Philosophy of Education: The Maltese Educational System and Collaborative Communities of Learning

MQF Level: 6

ECTS Value: 3 ECTS

Self Study Hours: 55

Contact Hours: 15

Assessment Hours: 5


Overall Objectives and Outcomes

A prospective teacher needs to be aware of the philosophical framework underpinning the daily practice. The focus of this module is essentialism, perennialism, behaviourism, progressivism, reconstructionism, humanism and existentialism. In this module, the difference between a prescriptive and an experiential curriculum will be outlined.  There will be a focus on collaborative and cooperative learning including positive interdependence, face-to-face interaction, individual and group accountability, interpersonal and small group skills and group processing.

By the end of this programme, participants should be able to:


a. Adopt the main philosophies of education to the actual teaching practice;

b. Critically investigate the validity of different philosophies of education in the Maltese context;

c. Differentiate between prescriptive and experiential curriculum;

d. Be engaged in collaborative and cooperative learning throughout the lectures;

e. Practice the Experiential Learning Cycle;

f. Work on interpersonal and intrapersonal skills that facilitate collaborative and cooperative learning.


a. Define the main philosophies of education;

b. Recall personal educational experiences which reflect particular philosophies of education;

c. Identify and demonstrate modes of collaborative and cooperative learning.

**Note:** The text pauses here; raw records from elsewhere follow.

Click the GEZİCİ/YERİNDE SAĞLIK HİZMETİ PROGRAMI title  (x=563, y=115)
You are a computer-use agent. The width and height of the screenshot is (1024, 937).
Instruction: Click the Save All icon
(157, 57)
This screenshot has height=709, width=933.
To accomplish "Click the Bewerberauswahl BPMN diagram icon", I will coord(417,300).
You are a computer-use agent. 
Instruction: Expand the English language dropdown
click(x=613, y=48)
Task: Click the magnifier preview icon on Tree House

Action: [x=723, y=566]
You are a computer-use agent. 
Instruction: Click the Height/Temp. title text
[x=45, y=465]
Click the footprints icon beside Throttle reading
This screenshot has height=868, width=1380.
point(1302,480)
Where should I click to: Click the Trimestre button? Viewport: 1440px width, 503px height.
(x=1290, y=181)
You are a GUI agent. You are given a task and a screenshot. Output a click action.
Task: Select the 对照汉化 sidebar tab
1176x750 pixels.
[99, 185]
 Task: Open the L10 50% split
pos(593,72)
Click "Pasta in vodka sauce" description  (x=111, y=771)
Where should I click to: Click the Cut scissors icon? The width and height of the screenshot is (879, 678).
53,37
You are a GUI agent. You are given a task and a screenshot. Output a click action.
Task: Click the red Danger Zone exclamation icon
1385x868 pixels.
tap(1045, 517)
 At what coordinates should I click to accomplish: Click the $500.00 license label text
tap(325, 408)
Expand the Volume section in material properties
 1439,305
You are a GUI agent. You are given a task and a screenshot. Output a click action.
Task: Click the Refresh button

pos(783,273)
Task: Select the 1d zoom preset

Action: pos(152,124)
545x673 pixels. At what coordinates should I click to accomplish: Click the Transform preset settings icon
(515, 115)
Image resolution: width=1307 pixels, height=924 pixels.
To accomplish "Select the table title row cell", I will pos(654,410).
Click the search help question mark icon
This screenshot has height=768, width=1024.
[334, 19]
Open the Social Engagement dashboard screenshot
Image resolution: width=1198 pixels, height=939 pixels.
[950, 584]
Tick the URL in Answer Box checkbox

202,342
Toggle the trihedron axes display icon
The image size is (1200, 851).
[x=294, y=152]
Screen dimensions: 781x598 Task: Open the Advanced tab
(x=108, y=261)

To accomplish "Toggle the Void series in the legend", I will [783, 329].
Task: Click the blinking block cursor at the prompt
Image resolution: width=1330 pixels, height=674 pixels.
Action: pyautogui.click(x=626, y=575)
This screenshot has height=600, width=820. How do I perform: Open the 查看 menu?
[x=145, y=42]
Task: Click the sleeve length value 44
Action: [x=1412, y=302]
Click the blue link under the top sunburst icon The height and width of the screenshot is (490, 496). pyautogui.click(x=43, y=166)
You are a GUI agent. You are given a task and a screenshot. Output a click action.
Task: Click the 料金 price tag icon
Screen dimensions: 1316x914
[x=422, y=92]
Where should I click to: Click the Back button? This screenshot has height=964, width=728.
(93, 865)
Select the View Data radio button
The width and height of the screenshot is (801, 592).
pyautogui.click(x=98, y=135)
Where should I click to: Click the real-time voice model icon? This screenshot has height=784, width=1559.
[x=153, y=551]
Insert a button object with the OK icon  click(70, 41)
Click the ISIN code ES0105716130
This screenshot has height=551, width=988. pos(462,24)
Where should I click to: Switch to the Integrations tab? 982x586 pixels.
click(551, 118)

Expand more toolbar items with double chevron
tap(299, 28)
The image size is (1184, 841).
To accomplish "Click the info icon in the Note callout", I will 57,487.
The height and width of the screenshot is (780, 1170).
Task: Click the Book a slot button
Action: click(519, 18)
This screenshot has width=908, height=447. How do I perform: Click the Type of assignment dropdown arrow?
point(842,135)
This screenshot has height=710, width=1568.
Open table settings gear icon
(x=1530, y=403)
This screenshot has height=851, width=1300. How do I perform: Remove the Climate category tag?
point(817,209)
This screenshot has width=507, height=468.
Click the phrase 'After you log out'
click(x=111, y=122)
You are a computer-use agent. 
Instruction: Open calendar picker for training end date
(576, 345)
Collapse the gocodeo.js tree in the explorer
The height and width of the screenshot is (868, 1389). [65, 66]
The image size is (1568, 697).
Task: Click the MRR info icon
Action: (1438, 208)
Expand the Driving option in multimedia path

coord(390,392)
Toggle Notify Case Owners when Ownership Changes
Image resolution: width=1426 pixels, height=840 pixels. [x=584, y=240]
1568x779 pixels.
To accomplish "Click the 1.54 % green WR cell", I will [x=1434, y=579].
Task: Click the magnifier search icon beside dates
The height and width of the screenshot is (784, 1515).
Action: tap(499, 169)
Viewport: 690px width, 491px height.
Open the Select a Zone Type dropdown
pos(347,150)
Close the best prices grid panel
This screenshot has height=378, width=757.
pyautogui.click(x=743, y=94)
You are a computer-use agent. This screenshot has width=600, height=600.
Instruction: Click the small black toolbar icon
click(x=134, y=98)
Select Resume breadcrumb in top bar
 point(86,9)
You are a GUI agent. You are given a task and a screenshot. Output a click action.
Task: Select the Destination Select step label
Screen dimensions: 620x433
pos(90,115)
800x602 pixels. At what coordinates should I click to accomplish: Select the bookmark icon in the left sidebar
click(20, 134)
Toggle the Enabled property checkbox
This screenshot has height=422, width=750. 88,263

a. Apply different philosophies of education and relate them to the Maltese context;

b. Create their own philosophy of education based on a reflection of what is practical and what is ideal for the Maltese classroom;

c. Show how experiential learning can take place;

d. Demonstrate how collaborative and cooperative learning can be achieved.

Assessment Methods

This module will be assessed through: Reflection, Online Tasks and Peer Feedback.

Suggested Readings

Core Reading List
  1. Noddings, N. (2011). Philosophy of Education. (3rd Edition). United States: West view Press.
  2. Moore, T.W. (2010). Philosophy of Education: An Introduction. USA: Routledge.
  3. Kolb, D.A. (2015). Experiential Learning: Experience as the Source of Learning and Development. Pearson Education Inc.
Supplementary Reading List
  1. Bruce, B.C. (2013). Editorial for the series of three issues: Progressive education: Past, present and future. In International Association of Educators. Progressive education: Antecedents of educating for democracy (pp. 7-9). International Journal of Progressive Education, 9(1), 1-134.
  2. Barrow, R. & Woods, R. (2006). An introduction to philosophy of education. (4th). London: Routledge Falmer.
  3. Carr, D. (2003). Making sense of education: An Introduction to the philosophy and theory of education and teaching. London: Routledge Falmer.